So werden SPÖ & Grüne Steigbügelhalter für Tito-Fan Elke Kahr

Elke Kahr bezeichnet den Ex-Jugoslawischen Diktator Tito als ihr "politisches Vorbild". - Foto: Foto: graz.at; Grafik: zur-Sache.at
Elke Kahr bezeichnet den Ex-Jugoslawischen Diktator Tito als ihr "politisches Vorbild". - Foto: Foto: graz.at; Grafik: zur-Sache.at

Die Grazer KPÖ hat am Samstag offiziell die Koalitionsverhandlungen mit Grünen und SPÖ gestartet. Besonders interessant: Große inhaltliche Diskrepanzen soll es laut ersten Medienberichten zwischen den Kommunisten, Grünen und SPÖ keine geben.

 

Opportunismus > Verantwortung

Alles deutet darauf hin, dass die Grünen und die Wahlverlierer der Sozialdemokratie aus reinem Opportunismus den Steigbügelhalter für die Kommunisten in Graz machen. Dadurch hieven Rot und Grün die Kommunistin Elke Kahr auch ins Bürgermeisteramt.

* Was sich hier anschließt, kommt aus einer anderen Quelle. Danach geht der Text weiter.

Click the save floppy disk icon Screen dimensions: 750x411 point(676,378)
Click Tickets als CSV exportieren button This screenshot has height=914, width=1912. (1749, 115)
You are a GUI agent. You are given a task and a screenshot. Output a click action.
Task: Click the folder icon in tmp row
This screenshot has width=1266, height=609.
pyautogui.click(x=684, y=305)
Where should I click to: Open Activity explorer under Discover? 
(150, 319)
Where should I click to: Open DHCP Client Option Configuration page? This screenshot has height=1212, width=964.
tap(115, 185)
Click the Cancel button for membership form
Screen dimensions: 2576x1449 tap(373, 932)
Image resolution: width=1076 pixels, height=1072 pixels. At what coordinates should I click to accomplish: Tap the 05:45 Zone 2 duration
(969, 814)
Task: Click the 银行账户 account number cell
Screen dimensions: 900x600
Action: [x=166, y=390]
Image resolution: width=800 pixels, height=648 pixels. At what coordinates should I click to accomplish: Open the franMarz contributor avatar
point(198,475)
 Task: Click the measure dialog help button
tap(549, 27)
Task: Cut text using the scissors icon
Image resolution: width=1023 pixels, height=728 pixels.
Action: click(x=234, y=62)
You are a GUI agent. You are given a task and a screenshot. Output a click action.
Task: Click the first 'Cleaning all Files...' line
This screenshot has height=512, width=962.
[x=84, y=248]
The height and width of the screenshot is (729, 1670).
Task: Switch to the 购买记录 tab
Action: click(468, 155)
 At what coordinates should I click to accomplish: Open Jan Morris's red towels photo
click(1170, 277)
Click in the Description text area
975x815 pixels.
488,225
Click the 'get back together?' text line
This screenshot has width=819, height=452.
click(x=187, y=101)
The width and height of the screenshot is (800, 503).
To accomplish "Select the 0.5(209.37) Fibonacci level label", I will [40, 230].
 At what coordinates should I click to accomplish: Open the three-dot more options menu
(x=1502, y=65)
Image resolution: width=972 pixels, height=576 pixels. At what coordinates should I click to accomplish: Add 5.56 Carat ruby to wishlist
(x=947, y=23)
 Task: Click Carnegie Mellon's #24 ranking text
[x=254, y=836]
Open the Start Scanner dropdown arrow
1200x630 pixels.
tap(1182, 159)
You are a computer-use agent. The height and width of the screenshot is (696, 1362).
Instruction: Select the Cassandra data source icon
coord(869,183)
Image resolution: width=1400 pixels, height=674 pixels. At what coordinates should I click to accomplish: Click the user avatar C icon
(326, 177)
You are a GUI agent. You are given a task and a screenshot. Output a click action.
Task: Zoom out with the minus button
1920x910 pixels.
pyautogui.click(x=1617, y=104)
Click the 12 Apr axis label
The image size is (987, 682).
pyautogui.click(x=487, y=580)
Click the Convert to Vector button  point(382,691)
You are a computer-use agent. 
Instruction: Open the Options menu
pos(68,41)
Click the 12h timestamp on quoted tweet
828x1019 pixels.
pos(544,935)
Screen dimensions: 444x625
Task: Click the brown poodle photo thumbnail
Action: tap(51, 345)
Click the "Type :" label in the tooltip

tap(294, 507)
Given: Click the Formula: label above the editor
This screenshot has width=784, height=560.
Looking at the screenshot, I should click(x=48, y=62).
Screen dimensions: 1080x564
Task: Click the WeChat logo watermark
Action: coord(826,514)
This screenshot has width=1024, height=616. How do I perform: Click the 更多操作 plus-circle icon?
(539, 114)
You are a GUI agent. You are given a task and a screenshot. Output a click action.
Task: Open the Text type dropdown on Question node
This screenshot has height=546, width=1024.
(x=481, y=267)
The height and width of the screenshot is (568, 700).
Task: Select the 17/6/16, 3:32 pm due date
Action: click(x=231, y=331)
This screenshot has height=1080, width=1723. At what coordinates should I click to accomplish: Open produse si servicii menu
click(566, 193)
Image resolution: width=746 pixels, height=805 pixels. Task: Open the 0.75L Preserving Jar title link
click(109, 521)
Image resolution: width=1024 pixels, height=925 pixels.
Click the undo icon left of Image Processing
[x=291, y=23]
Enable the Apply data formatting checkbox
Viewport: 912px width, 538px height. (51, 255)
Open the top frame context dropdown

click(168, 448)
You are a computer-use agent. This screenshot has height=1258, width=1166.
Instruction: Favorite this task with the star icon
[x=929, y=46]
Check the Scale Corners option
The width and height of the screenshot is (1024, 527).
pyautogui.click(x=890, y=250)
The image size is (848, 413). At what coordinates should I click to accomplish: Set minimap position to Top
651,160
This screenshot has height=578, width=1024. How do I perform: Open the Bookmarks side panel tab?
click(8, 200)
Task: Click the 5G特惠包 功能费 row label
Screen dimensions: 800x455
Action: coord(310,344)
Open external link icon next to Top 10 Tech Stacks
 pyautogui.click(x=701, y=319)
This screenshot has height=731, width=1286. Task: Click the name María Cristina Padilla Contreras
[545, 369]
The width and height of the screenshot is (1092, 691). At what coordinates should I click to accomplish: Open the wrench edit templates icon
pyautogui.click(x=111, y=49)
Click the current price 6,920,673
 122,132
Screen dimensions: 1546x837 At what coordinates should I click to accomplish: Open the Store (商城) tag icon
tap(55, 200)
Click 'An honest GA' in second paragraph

Das ist gerade deshalb besonders doppelbödig, da Sozialdemokraten und Grüne bei jeder Gelegenheit öffentlich die Vorzeigedemokraten mimen. Gerne und oft wird dabei der moralische Zeigefinger erhoben und betont, wie wichtig Rechtsstaatlichkeit, Moral und Anstand seien.

Gerade diese Grünen und Roten sind es nun, die die fanatisierte Anhängerin des kommunistischen Diktators von Ex-Jugoslawischen, Josip Tito, den Weg ins Bürgermeisteramt ebnen.

 

Elke Kahr: „Tito ist mein Vorbild“

Die KPÖ-Chefin in Graz Elke Kahr fiel in den letzten Wochen vor allem durch ihr Geständnis auf, dass ihr politisches Vorbild der Ex-Jugoslawische Diktator Josip Tito ist.

Josip Tito herrschte im ehemaligen Jugoslawien autoritär, ließ „Säuberungen“ im Land durchführen, schickte zehntausende politische Gegner in Strafgefangenenlager und bekämpfte Meinungs- und Pressefreiheit Zeit seiner Herrschaft.

Kahrs eindeutige Sympathiebekundung für den Diktator war aber nicht der erste Vorfall, bei dem die Kommunisten in Graz ihr wahres Gesicht zeigten. Kahr und ihre Mannschaft bemühten sich im Wahlkampf stets ein umgängliches und soziales Bild von sich und ihrer Politik zu zeichnen.

Ganz konträr dazu verhielt sich aber auch der KPÖ-Mandatar Werner Murgg, der in Europas letzte Diktatur – nach Weißrussland – als Politiker reiste und dabei im weißrussischen Staatsfernsehen auftrat und das Regime lobte.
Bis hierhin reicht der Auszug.